As forças de justiça, liberdade e igualdade se deslocam incansavelmente. É urgente a necessidade de fortalecer nossa voz e nosso poder coletivo para ampliar nossas análises compartilhadas e construir agendas interligadas para a ação. O FSM serve exatamente para isso, e na edição deste ano houve uma diversidade de ativistas feministas que debateram sobre as causas sistêmicas das desigualdades globais de forma inter-setorial, vinculando as novas relações com a terra e o uso desta com o patriarcado, a soberania alimentar, a descolonização e o poder corporativo.

Essas inter-relações fazem parecer que a luta é enorme, mas também permitem a solidariedade entre os movimentos. Como rede global de organizações, movimentos e ativistas feministas e defensoras dos direitos das mulheres, a Awid trabalha há 30 anos para transformar as estruturas dominantes de poder e de tomada de decisões e promover os direitos humanos, a justiça de gênero e a sustentabilidade ambiental. Em tudo o que fazemos, a colaboração é central.

Creio firmemente que não poderemos conseguir uma transformação significativa se não nos unirmos em toda nossa diversidade. Para a Awid, unir-se à luta pela sustentabilidade ambiental, por uma economia justa e pelos direitos humanos é outro passo em uma longa trajetória com e para outros movimentos.
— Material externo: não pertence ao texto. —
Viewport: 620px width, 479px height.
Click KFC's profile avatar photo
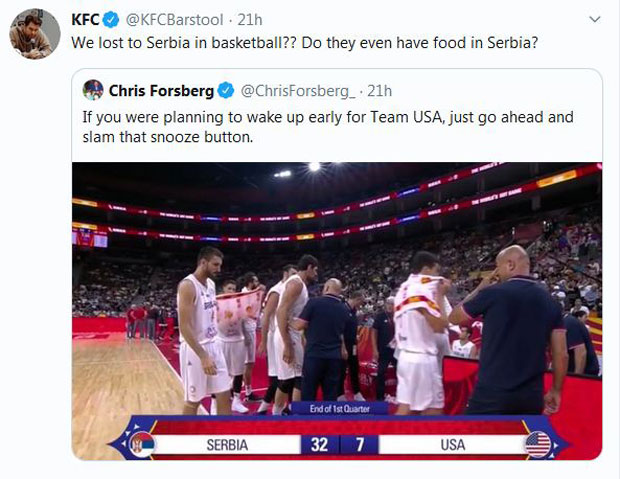point(34,34)
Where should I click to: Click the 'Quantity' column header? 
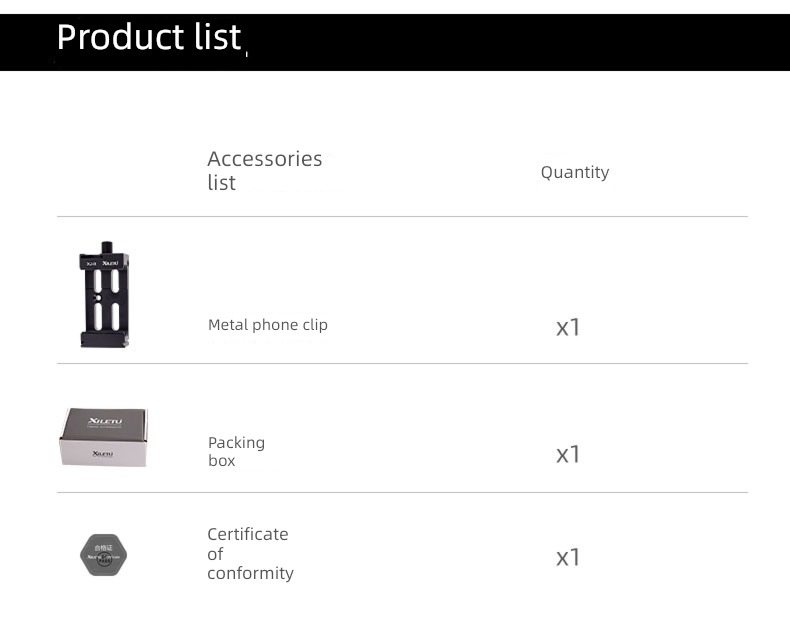[x=575, y=172]
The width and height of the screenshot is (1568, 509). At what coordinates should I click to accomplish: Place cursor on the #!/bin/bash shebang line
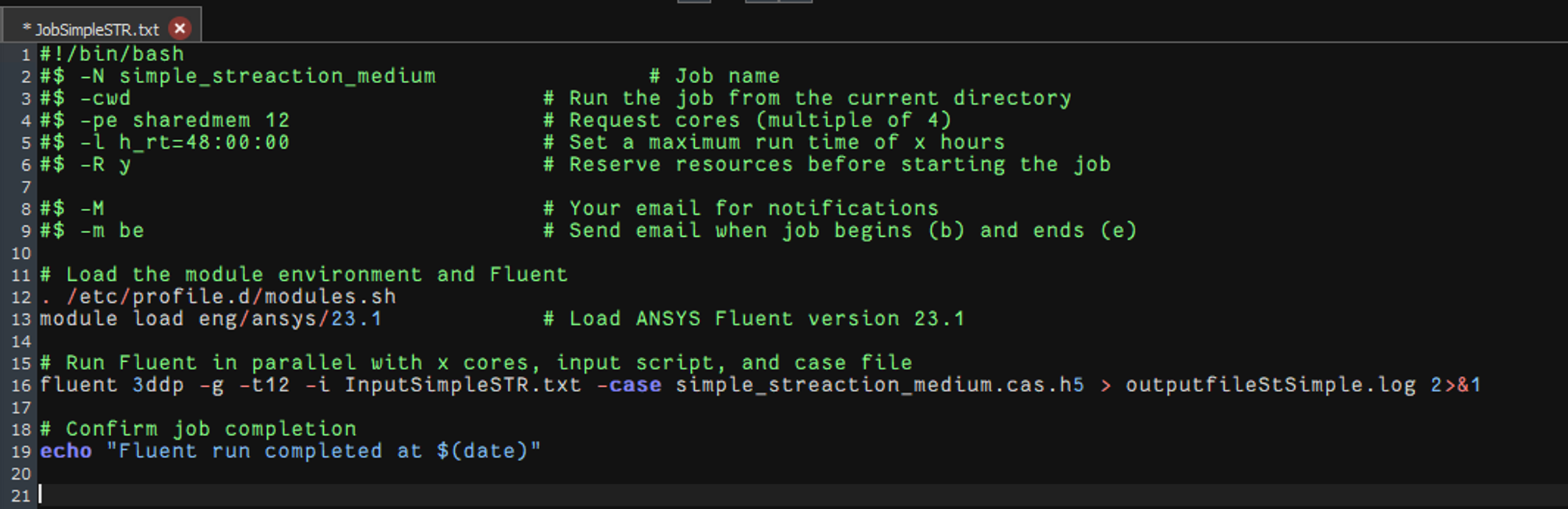coord(111,54)
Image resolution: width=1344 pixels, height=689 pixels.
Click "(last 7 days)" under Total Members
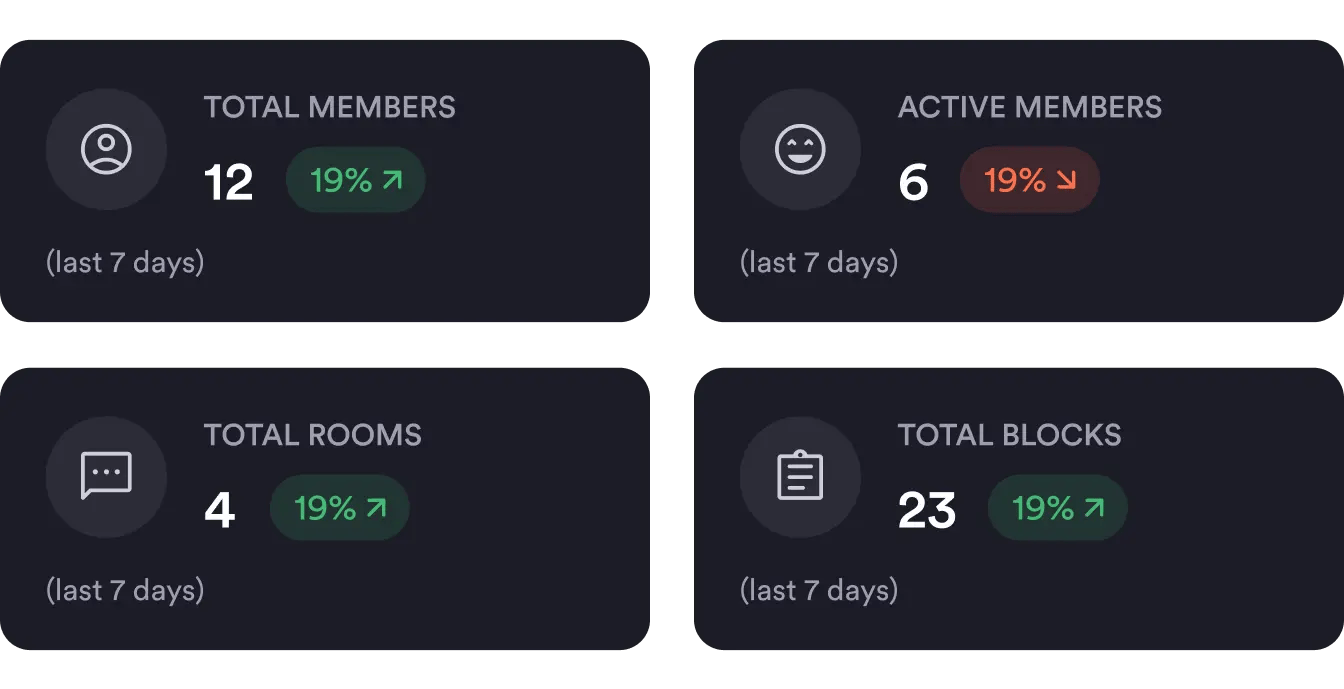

Juntos podemos tomar medidas mais audazes, nos incentivarmos a dar um passo a mais e nos apoiarmos em nosso poder coletivo e nosso conhecimento combinado para amplificar nossas vozes. Trabalhar juntos é a única forma de reverter a desigualdade e de conseguir um mundo justo e sustentável. Envolverde/IPS

* Lydia Alpízar Durán é diretora-executiva da Associação para os Direitos das Mulheres no Desenvolvimento (Awid).